When you render your copy with #| eval: true, the simulated rate will be close to \(0.19\) but not exactly \(0.19\) — that gap is the lesson. A simulation estimates a probability; it does not replace the exact calculation. The exact value comes from the model, and we keep the simulation as a check.

Reproducibility habits we keep all term

These three habits make your work trustworthy — to your future self, to a classmate, and to anyone reading your report. They cost almost nothing and they pay off the first time something looks surprising.

Always set.seed(35003) before any simulation. We use the same seed across the whole course so that the numbers in your session match the numbers discussed in class and in the notes. If you change the seed, your draws change, and your “0.19-ish” result will be a different 0.19-ish result — fine in principle, confusing when you are comparing notes. Seed first, simulate second, every time.
End each report with sessionInfo(). This prints your R version and platform, so if a result cannot be reproduced later, the record of what you ran it on is right there in the report.
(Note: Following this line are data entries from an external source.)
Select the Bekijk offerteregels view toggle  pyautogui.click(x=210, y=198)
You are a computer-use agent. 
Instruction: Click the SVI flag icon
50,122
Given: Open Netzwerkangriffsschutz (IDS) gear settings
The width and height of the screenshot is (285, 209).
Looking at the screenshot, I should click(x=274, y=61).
Include it as a final chunk (shown here, as everywhere on this site, with #| eval: false; in your copy let it run):

sessionInfo()

One file per task. Keep each lab or exploration in its own .qmd with a clear name (hello-probability.qmd, lab-02-monte-carlo.qmd, and so on). One file, one question, one set of results. It is far easier to debug, to re-run, and to hand in than a single sprawling file that does five things. When a task is done, its file stands on its own and renders from top to bottom without you having to remember a hidden step.

Together these habits mean any report on your machine can be re-run by you next month, or by a classmate on a different computer, and produce the same numbers. That reproducibility is the whole reason we bother with code in a probability course.
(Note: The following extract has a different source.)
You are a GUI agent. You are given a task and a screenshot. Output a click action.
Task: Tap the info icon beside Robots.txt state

AI Use Note (when you use an assistant)

You may use an AI assistant (a chatbot or a coding helper) to get unstuck — to explain an error message, suggest why a chunk will not render, or remind you what an R function does. The expectation is simple: you remain responsible for everything in your file, and you verify what the tool gives you. An assistant can produce code that runs cleanly and is still wrong about the probability — a simulation that estimates the wrong quantity renders perfectly. So treat assistant output the way you treat your own first draft: check it against the model and against a simulation before you trust it.
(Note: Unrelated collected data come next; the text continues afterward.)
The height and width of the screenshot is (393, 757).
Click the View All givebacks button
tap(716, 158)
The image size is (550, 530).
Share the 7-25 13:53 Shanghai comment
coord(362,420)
When you lean on an assistant, jot down a one-line record of how. Capturing it keeps you honest and makes it easy to explain your process if asked.

Field	What it captures
Tool	Which assistant you used (name and, if relevant, the version).
Purpose	What you asked it for — e.g. “explain a Quarto render error,” “remind me of `rbinom`’s arguments.”
Verification	How you confirmed the result is correct — the load-bearing part: which exact calculation or simulation you checked it against, and whether it agreed. Output you did not verify is output you cannot rely on.

The Verification row is the one that matters. If you cannot say how you checked an assistant’s answer, you do not yet know whether it is right, and you should not put it in your report.

Public vs. graded

These notes, the examples, and the practice here are public and ungraded — study material only. No graded prompts, answer keys, rubrics, point values, or due dates appear on this site. Graded checkpoints, quizzes, homework, labs, the midterm, the project, and the final live in Blackboard (the LMS), which is authoritative for due dates, submissions, and grades. If this page and Blackboard ever disagree, follow Blackboard.